Yoksa hukuk birliği mi hâkimdir ?




Çok hukukluluk kavramını, devletin farklı kültür ve din mensuplarına onların tercihleriyle kendi hukuklarını seçme şansını vermesi ve devletin hukuk üretme gibi bir görevinin bulunmaması şeklinde özetlemek mümkündür. Mesela Medine Vesikası, Hıristiyan, Yahudi ve Müslümanlara kendi hukuklarını uygulamayı getiren bir sözleşme mahiyetindedir. Verilen bu misâl, çeşitli millet ve ümmetlere mensup insan topluluklarını içinde barındıran Osmanlı Devleti için de uygulanmak istenmektedir. Kısaca bu izahlarla bazı yazarlar, İslâm Hukukunun ve özellikle de Osmanlı uygulamasının çok hukukluluk prensibini kabul ettiğini iddia etmektedirler. Hukuk birliği ise, ülke içinde yaşayan her topluluğa, aynı hukuk sisteminin hükümlerinin uygulanması demektir.
Önemle ifade edelim ki, İslâm Hukukunda ve bunun tam bir uygulaması demek olan Osmanlı tatbikatında, çok hukukluluk asla mevcut değildir. Belki farklı dinlere ve kültürlere mensup topluluklar için, İslâm’ın kabul ettiği hak ve hürriyetler ve özellikle de din ve vicdan hürriyeti vardır. Bu hürriyetlerin neticesi olarak, şahıs, aile ve miras gibi istisnaî bazı hukuk dallarında, onların inançlarına uygun olan hükümlere saygı prensibi vardır. Buna da ayrı hukuklar demek mümkün değildir; olsa olsa farklı inanç hükümlerini birbirine bağlayan bağlama kuralları denir. Bunlar da, Müslümanlar açısından değil, gayr-i müslimler açısından önem arz etmektedir.
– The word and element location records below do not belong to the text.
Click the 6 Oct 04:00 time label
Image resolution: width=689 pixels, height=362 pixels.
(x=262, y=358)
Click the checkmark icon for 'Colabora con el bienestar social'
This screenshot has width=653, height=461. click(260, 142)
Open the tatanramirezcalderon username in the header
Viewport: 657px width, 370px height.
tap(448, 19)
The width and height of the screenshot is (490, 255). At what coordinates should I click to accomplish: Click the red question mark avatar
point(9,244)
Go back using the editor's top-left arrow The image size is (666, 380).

Meseleyi kısaca özetleyelim. İslâm hukukunda insanlar, mensup oldukları dinlerine göre birbirinden tefrik olunurlar. Vatan ve millet mefhumları yerine aynı dinin tâbiileri demek olan ümmet tabiri esas alınır. Eski Müslüman Türk Devletlerinde vatandaş demek olan ra’iyye (tebaa), Müslüman ve gayr-i müslim olarak ikiye ayrılır. Kavmiyet yahut cinsiyet farkı, şer'-i şerifce hiç hükmündedir. Rumlar ile Ermenilerin tamamen Hıristiyan ve Türklerin ise tamamen Müslüman olmaları tesadüf kabilindedir.
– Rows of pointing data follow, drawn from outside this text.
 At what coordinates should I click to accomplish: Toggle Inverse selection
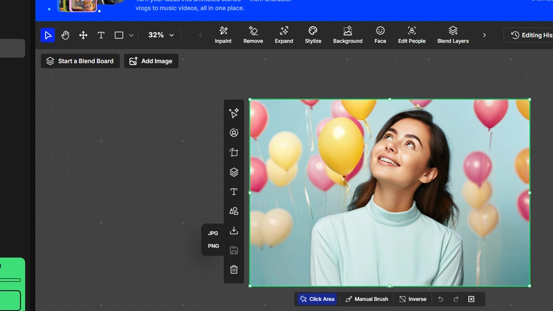[413, 299]
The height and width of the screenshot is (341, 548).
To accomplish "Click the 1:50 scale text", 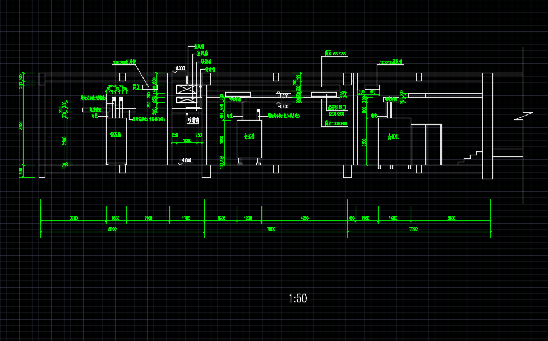I will tap(298, 298).
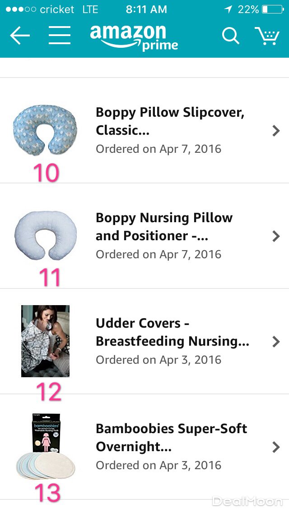Expand the Bamboobies order chevron
The height and width of the screenshot is (512, 289).
point(276,447)
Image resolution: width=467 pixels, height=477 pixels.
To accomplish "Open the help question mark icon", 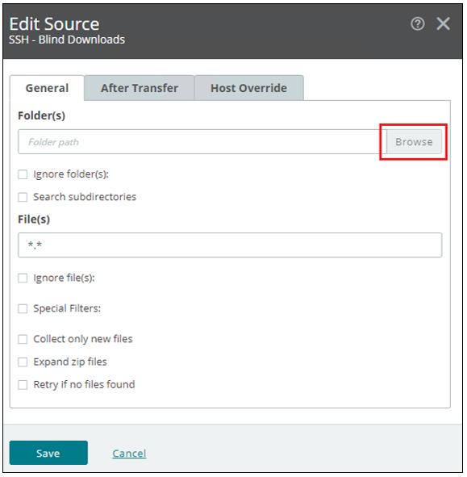I will [x=418, y=23].
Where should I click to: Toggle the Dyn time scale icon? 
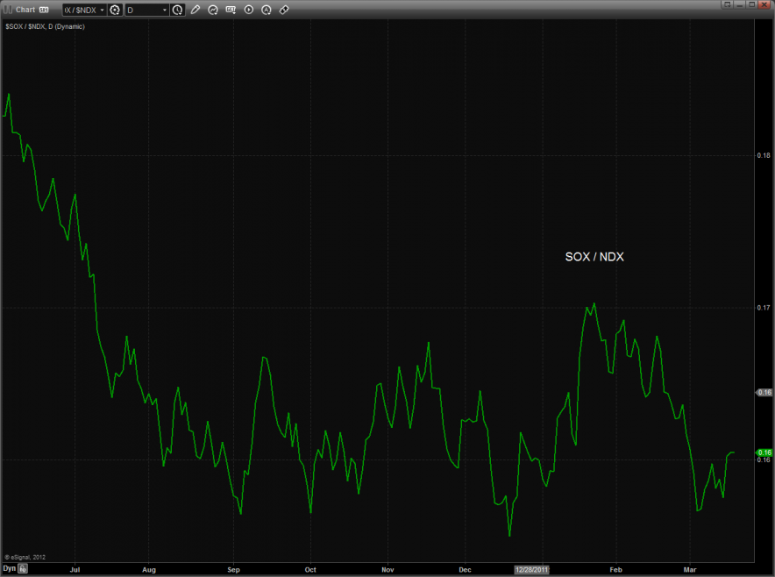[x=24, y=568]
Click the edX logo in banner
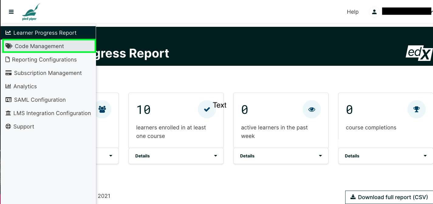433x204 pixels. click(x=419, y=53)
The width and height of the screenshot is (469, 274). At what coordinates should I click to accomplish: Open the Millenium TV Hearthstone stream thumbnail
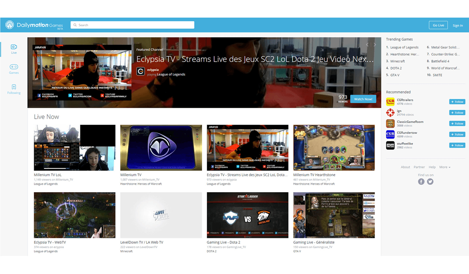pyautogui.click(x=334, y=148)
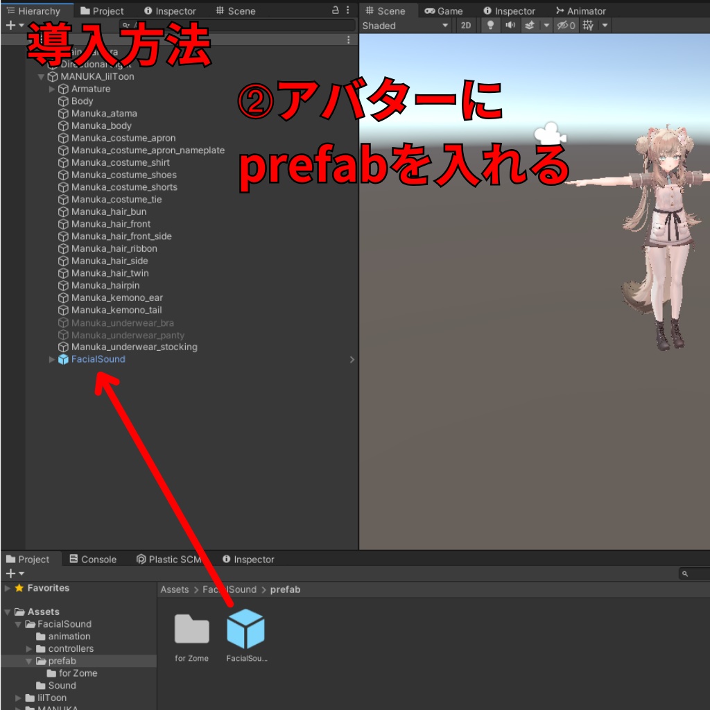Open the Shaded draw mode dropdown
This screenshot has height=710, width=710.
pos(406,26)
Yukarıda zikredilen din kriterinden hareket eden İslâm hukukçuları, İslâm ülkesindeki insanları, Müslüman ve gayr-i müslim olmak üzere iki ana gruba ayırmışlardır. Osmanlı Devletinde millet tabiri, ümmet manâsında kullanılmış ve millet-i müslime ile millet-i gayr-i müslime mefhumları, fıkıh kitaplarındaki esaslara uygun olarak isti'mal edilmiştir. Osmanlı ülkesinde yaşayan en önemli gayr-i müslim milletler, Hıristiyanlar, Yahudiler ve sabiîlerdir. İslâm ülkesinde yaşayan gayr-i müslimleri, vatandaşlık hukuku açısından ikiye ayırmak mümkündür: Zımmîler ve müste'menler. Zımmîler, İslâm Ülkesinin vatandaşı olan gayr-i müslimlerdir. Müste’menler ise, yabancılardır.
İslâm hukukunda dünyanın iki ülkeye ayrıldığını, Müslümanların hâkim oldukları topraklara İslâm ülkesi (Dâr'ül-İslâm) ve gayrımüslimlerin hâkim olduğu topraklara da harp ülkesi (Dar'ül-Harp) dendiğini biliyoruz. En önemlisi de fiilen birden fazla olan İslâm devletlerine, devletler hukuku açısından “Birleşik İslâm Devletleri” nazarıyla bakıldığına da şahit oluyoruz. İslâm ülkesi vatandaşlarına Osmanlı hukukçuları ehl-i dar'il-İslâm demişler ve bazı aksi görüşlere rağmen, zımmîleri de bu tabirin kapsamına sokmuşlardır. Müslümanlar, dünyanın neresinde olursa olsun, Müslüman olmalarından dolayı, İslâm ülkesinin vatandaşıdırlar. Zımmîler ise, zimmet akdinin şartlarına uydukları sürece, İslâm ülkesinin kanunlarına tabi olmayı kabul ettiklerinden zimmet akdi gereğince, bir diğer görüşe göre ise, İslâm ülkesinde süresiz ikâmet hakkına sahip olduklarından dolayı, yine İslâm ülkesinin vatandaşı sayılırlar. Müste'menler ise, İslâm ülkesinde yabancı statüsündedirler ve ehl-i dar'il-harb diye yahut harbî şeklinde de anılırlar. Tanzîmât öncesi bütün Osmanlı Kanunnâmelerinde bu tabirlere rastlamak mümkündür. Tanzîmât'a kadar her konuda olduğu gibi, vatandaşlık hukukunda da bazı istisnaların dışında, şer'î hükümleri esas alan Osmanlı Devleti, bu kozmopolit dönemde vatandaşlık konusunda bazı yeni hükümler kabul etmiştir. Ra'iyye, müslim, zımmî ve harbî tabirleri yavaş yavaş terk edilmeye başlanmış ve yerlerini tebe'a-i Devlet-i Aliyye ve ecnebî gibi yenilerine terk etmişlerdir.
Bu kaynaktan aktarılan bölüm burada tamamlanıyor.